Transfer the listing from the line containing "1000x445 pixels. At" through the end of the listing, both ends included, keeping the requests unchanged and adding 50 to every coordinate value in the answers. Leave the pictures out.
▶
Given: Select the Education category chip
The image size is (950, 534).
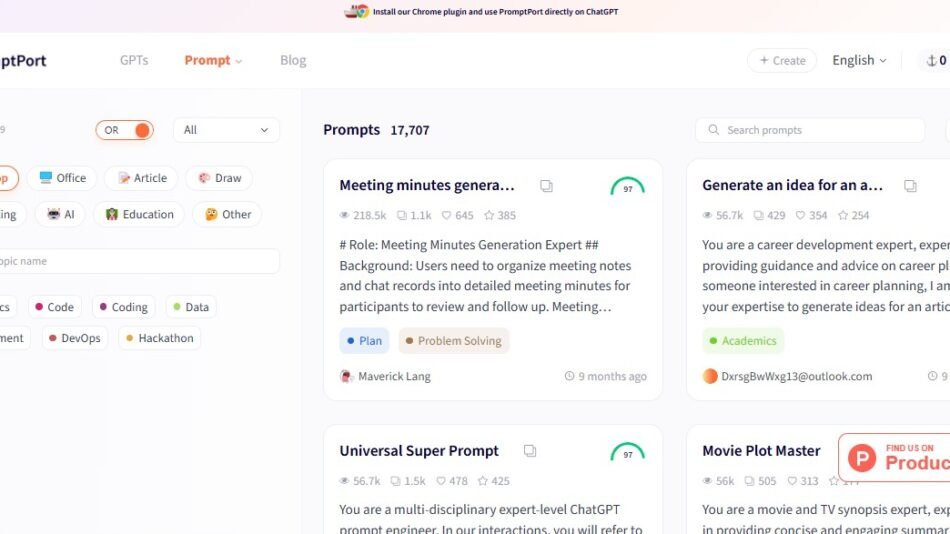Looking at the screenshot, I should pyautogui.click(x=139, y=214).
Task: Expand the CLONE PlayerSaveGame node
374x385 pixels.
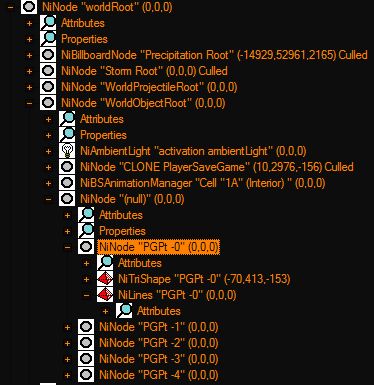Action: point(48,167)
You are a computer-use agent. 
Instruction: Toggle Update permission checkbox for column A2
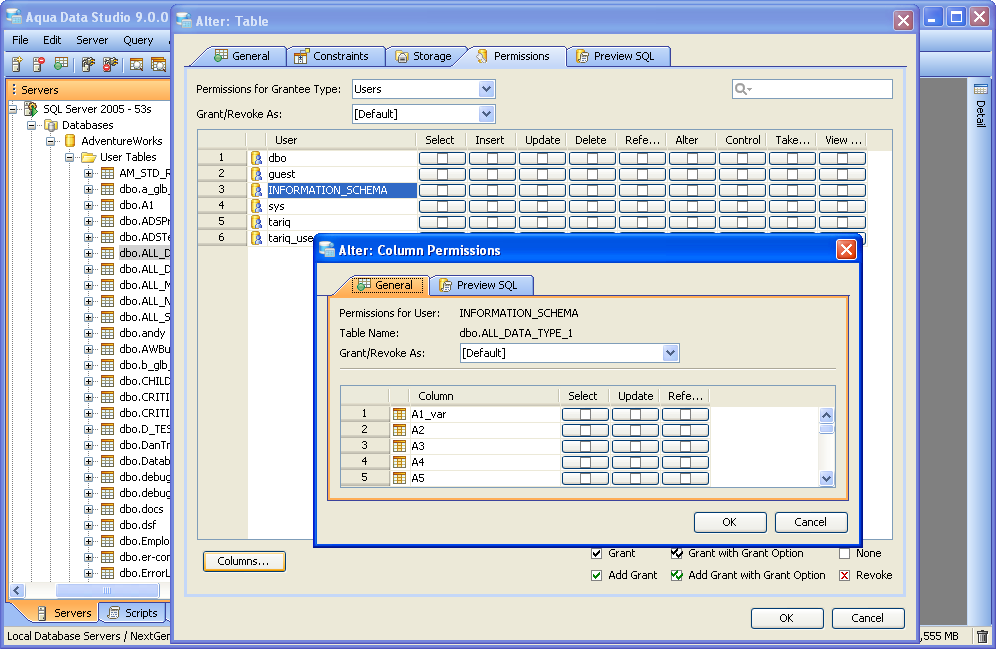[x=635, y=430]
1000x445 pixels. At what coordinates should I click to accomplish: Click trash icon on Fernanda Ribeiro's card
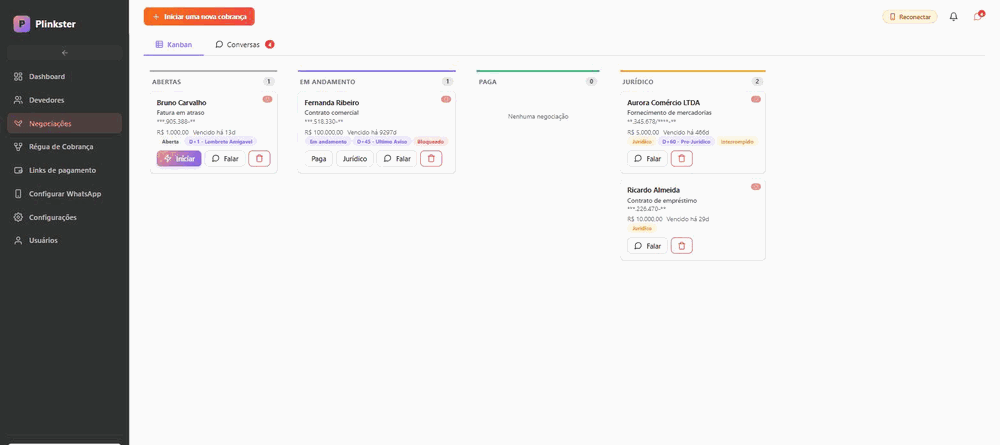[431, 159]
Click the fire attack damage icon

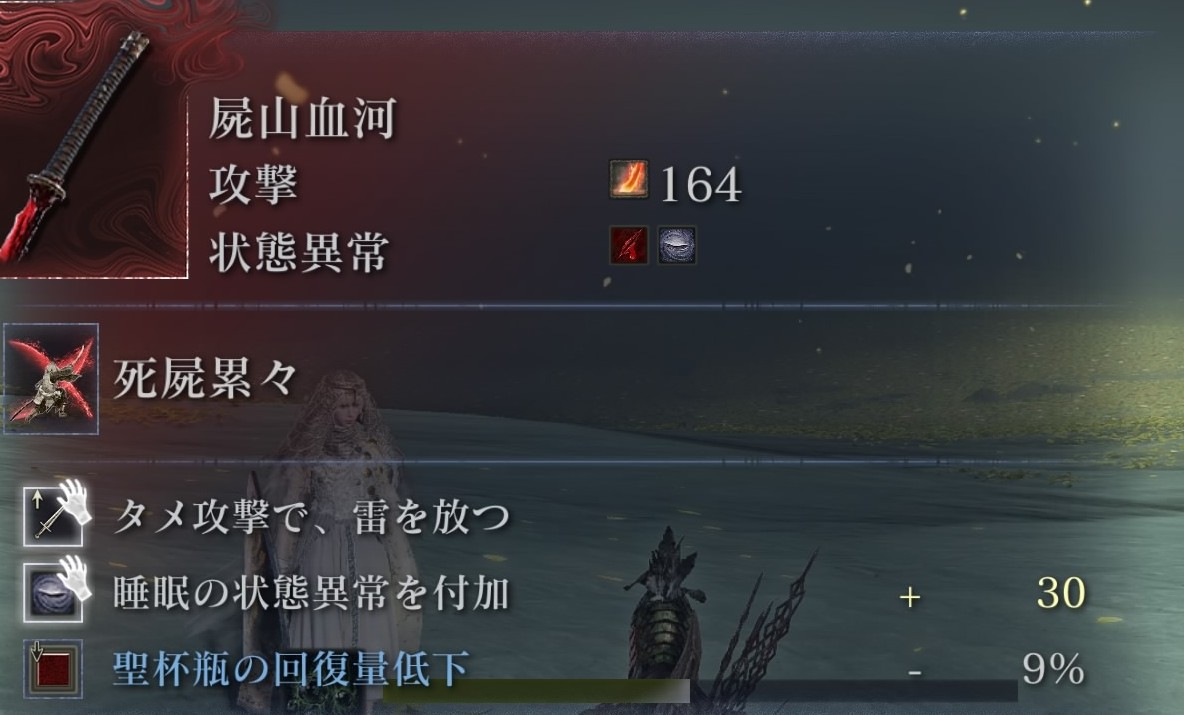click(629, 180)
◀
Complete output =>
1000x445 pixels. At what coordinates should I click to accomplish: Click trash icon on Fernanda Ribeiro's card
[481, 209]
Click the fire attack damage icon

click(679, 230)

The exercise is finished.